◆ Objective A ◆
Repeat the part of the passage about changing money in Tehran from "It was the tall" up to and including "spitting out notes.".

It was the tall man wearing glasses in the Bank Melli Iran, whose eyes were fixed on the automatic counting machine as it absorbed new, pale blue 10,000-riyal notes. He scribbled on the back of the receipt and passed the paper to me. "Our rate today: 2349," it said.

I handed him three $100 (pounds 65) bills and he ran his fingers carefully along the edge of the dollar notes. You can't be too careful, it seems, about fake $100 bills in Tehran these days. All the while, the machine was eating and spitting out notes.

Until a few hours earlier, President Ali Akbar Hashemi Rafsanjani had fixed an official ceiling of 3,000 riyals to the dollar. But on the black market, it has been climbing to 6,000 or7,000. Ayatollah Morteza Moqtadaie, the Attorney-General, is preparing a law that will entail the death penalty for "speculators and profiteers", those allies of "global arrogance" (code for the United States) who undermine what the newspapers call "the Islamic system".

◆ Objective B ◆
Reproduce the records from the line with "What do you see at coordinates (293, 2208)" up to and including the final line of the records.

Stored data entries
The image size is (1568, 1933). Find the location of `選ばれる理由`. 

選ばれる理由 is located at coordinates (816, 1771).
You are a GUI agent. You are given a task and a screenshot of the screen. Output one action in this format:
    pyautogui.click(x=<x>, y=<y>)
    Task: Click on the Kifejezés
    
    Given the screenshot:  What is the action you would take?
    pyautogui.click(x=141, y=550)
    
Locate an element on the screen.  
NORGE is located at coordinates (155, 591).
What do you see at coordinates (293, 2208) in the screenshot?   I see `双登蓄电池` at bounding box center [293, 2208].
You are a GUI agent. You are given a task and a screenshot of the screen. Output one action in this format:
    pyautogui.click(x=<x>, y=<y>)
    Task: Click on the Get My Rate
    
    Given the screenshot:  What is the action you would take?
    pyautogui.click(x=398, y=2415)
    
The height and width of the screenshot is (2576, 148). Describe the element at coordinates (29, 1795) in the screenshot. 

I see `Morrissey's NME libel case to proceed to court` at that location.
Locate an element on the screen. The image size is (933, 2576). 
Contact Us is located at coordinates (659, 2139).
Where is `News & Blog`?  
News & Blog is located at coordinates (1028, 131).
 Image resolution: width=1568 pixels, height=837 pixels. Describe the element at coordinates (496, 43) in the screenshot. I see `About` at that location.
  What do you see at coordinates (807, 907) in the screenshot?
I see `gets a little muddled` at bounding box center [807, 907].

◆ Task answer A ◆
It was the tall man wearing glasses in the Bank Melli Iran, whose eyes were fixed on the automatic counting machine as it absorbed new, pale blue 10,000-riyal notes. He scribbled on the back of the receipt and passed the paper to me. "Our rate today: 2349," it said.

I handed him three $100 (pounds 65) bills and he ran his fingers carefully along the edge of the dollar notes. You can't be too careful, it seems, about fake $100 bills in Tehran these days. All the while, the machine was eating and spitting out notes.

◆ Task answer B ◆
What do you see at coordinates (293, 2208) in the screenshot?   I see `双登蓄电池` at bounding box center [293, 2208].
You are a GUI agent. You are given a task and a screenshot of the screen. Output one action in this format:
    pyautogui.click(x=<x>, y=<y>)
    Task: Click on the Get My Rate
    
    Given the screenshot:  What is the action you would take?
    pyautogui.click(x=398, y=2415)
    
The height and width of the screenshot is (2576, 148). Describe the element at coordinates (29, 1795) in the screenshot. 

I see `Morrissey's NME libel case to proceed to court` at that location.
Locate an element on the screen. The image size is (933, 2576). 
Contact Us is located at coordinates (659, 2139).
Where is `News & Blog`?  
News & Blog is located at coordinates (1028, 131).
 Image resolution: width=1568 pixels, height=837 pixels. Describe the element at coordinates (496, 43) in the screenshot. I see `About` at that location.
  What do you see at coordinates (807, 907) in the screenshot?
I see `gets a little muddled` at bounding box center [807, 907].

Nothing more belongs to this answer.